Grain commission budget

Washington Grain Commission chairman Gary Bailey and CEO Glen Squires go over some last-minute paperwork after the budget was adopted May 16 during the board meeting in Spokane.

The Washington Grain Commission has developed a "strong budget" for its priorities — marketing, research and education — its leaders say.

Commission board members recently approved a $6.68 million budget for the 2019-2020 fiscal year.

That's 5.4% higher than last year's $6.34 million budget.

The new fiscal year begins July 1.

"We're up a little bit this year, and that is to make sure we are fulfilling the needs of the growers," said Gary Bailey, commission chairman and a farmer in St. John.

The board increased market development by about $67,000, from nearly $1.3 million to $1.36 million, a 5.1% increase, to emphasize customers in Latin America and attend several buyers' conferences in Japan and south Asia, said Glen Squires, commission CEO.

"(Marketing) continues to be an important element of the board, to make sure we're being active with our buyers, helping to solve and address issues, concerns and needs that arise," Squires said.

The board slightly reduced funding for trade teams, in recognition of increased funding for U.S. Wheat Associates, the overseas marketing arm for the industry, Squires said.

Research funding increased 7.1% from nearly $2.4 million to $2.5 million. Research proposals included higher labor costs, Squires said.

The board members built in funding for possible special projects or needs during the year.

"If you could anticipate everything that's going to come up during the year, you could budget for it, but there's things that pop up that need attention," Bailey said.

The commission set aside $500,000 as a placeholder for special research projects if needed, Squires said.

The commission set aside a similar amount in 2018-2018 for falling number research, to address a starch problem that impacts end-use quality, he said.

An additional $80,000 was set aside for pre-release quality testing of samples from private breeding companies and Washington State University, following a breeder meeting last week during the commission's meeting in Spokane. The program is under development, Squires said.

The commission uses the current year's assessments to fund the following year's budget. Squires expects income to range between $6.3 million and $6.4 million, plus some investments.

"If the whole $6.6 million is spent, then we would go into reserves a little bit, but I don't anticipate that the full $6.6 million is going to be utilized," he said.

The commission collects an assessment of three quarters of 1% of the net selling price of wheat at the first point of sale.

The board tries to keep $6 million in reserves, the equivalent of at least a year's budget, in case of a total crop failure.
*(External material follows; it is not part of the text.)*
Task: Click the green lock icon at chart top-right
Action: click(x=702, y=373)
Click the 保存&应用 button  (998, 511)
It currently has $5.8 million in reserves, after moving $200,000 out of unassigned cash reserves into assigned cash reserves, toward meeting their $6 million goal, Squires said.

The largest increase was in office operations,  from $207,000 to $262,000, or 26.5% with funding set aside for building maintenance to prepare for a tenant in the commission's office in Spokane. 
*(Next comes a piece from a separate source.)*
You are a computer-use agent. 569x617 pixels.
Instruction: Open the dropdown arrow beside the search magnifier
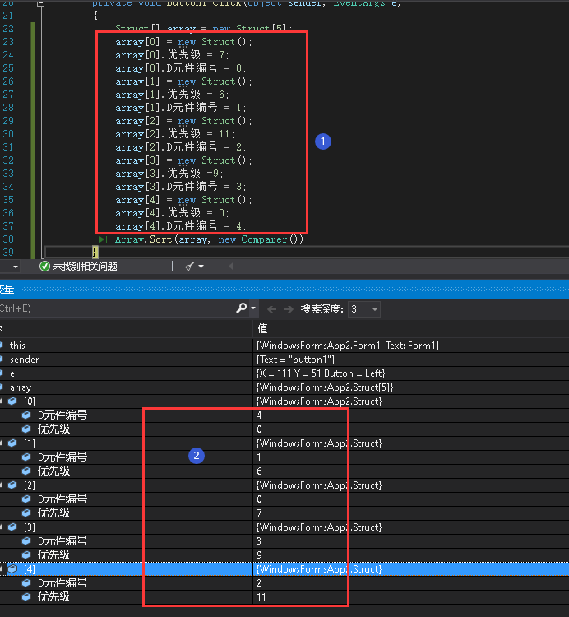coord(252,309)
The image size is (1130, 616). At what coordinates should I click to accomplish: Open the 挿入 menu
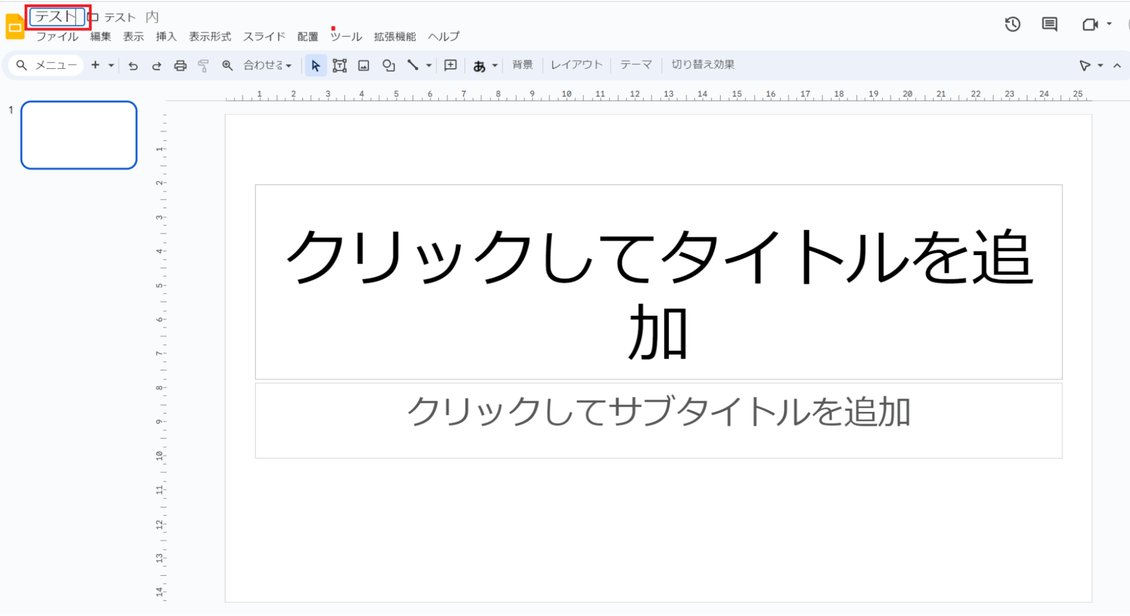(x=166, y=37)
The biggest decrease was in policy development, from $124,000 to $116,000, down nearly 6.5%, as the commission doesn't have an election this year and won't set money aside, Squires said.

Education and information increased from $533,000 to nearly $541,000, a 1.4% gain.

Grower services increased 3.2% from nearly $908,000 to $937,000.

Professional services and support increased 2.8%, from $914,000 to $940,000.